AUTHOR=Zhang Hao , Li Jiawen , Cao Liang , Wang Shucan , Li Ronghui 

TITLE=Advancing ship automatic navigation strategy with prior knowledge and hierarchical penalty in irregular obstacles: a reinforcement learning approach to enhanced efficiency and safety

JOURNAL=Frontiers in Marine Science

VOLUME=Volume 12 - 2025

YEAR=2025

URL=https://www.frontiersin.org/journals/marine-science/articles/10.3389/fmars.2025.1598380

DOI=10.3389/fmars.2025.1598380

ISSN=2296-7745

ABSTRACT=With the global wave of intelligence and automation, ship autopilot technology has become the key to improving the efficiency of marine transportation, reducing operating costs, and ensuring navigation safety. However, existing reinforcement learning (RL)–based autopilot methods still face challenges such as low learning efficiency, redundant invalid exploration, and limited obstacle avoidance capability. To this end, this research proposes a GEPA model that integrates prior knowledge and hierarchical reward and punishment mechanisms to optimize the autopilot strategy for unmanned vessels based on deep Q-network (DQN).
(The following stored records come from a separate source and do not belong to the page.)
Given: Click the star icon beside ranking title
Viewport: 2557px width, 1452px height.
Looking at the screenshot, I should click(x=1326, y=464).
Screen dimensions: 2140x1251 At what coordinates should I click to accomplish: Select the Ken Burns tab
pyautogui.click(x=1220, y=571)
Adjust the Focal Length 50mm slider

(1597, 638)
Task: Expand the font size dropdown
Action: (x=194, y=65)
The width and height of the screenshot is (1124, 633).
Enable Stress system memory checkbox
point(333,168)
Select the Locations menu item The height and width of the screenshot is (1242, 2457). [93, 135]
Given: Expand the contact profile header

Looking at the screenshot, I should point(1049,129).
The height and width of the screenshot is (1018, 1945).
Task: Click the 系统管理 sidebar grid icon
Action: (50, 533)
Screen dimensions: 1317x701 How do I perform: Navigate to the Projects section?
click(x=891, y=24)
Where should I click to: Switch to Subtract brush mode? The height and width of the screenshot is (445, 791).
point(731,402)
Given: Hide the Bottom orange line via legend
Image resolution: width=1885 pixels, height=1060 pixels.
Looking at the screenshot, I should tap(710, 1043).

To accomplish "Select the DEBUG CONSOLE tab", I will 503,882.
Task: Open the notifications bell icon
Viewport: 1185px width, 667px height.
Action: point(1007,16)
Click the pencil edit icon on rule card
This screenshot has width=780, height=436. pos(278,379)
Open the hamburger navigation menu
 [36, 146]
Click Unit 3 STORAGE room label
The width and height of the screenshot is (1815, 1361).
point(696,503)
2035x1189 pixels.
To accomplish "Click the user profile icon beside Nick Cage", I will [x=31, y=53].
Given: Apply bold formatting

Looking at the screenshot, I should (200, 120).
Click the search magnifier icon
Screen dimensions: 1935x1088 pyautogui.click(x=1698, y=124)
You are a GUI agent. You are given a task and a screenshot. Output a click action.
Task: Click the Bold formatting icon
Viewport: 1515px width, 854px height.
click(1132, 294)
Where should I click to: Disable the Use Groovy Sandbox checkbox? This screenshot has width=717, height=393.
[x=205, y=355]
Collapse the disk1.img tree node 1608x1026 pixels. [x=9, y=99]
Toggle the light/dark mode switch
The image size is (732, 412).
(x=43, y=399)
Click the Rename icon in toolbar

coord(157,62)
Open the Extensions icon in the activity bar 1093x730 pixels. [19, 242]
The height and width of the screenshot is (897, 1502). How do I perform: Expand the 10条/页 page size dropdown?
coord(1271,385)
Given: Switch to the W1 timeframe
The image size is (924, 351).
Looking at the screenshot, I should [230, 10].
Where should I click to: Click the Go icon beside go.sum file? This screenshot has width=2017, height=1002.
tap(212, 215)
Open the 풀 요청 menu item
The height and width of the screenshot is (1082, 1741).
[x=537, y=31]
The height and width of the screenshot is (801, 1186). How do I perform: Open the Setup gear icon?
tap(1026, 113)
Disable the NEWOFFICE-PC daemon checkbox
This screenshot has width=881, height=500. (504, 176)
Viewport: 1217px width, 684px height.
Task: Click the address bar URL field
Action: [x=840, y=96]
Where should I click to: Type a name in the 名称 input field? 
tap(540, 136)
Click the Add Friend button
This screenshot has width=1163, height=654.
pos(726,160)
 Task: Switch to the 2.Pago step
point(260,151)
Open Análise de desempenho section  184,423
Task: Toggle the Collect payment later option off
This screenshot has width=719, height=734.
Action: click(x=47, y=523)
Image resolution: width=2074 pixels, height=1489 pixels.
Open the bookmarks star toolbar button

The GEPA model introduces a priori knowledge to guide the decision-making of the intelligent agent, reduces invalid explorations, and accelerates the learning convergence, and combines with hierarchical composite reward and punishment mechanisms to improve the rationality and safety of autopilot by means of end-point incentives, path-guided rewards, and irregular obstacle avoidance penalties. The experimental results show that the GEPA model outperforms the existing methods in terms of navigating efficiency, training convergence speed, path smoothness, obstacle avoidance ability and safety, with the number of training rounds to complete the task reduced by 24.85%, the path length reduced by up to about 70 pixels, the safety distance improved by 70.6%, and the number of collisions decreased significantly. The research in this paper provides an effective reinforcement learning optimization strategy for efficient and safe autonomous navigating of unmanned ships in complex marine environments, and can provide important theoretical support and practical guidance for the development of future intelligent ship technology.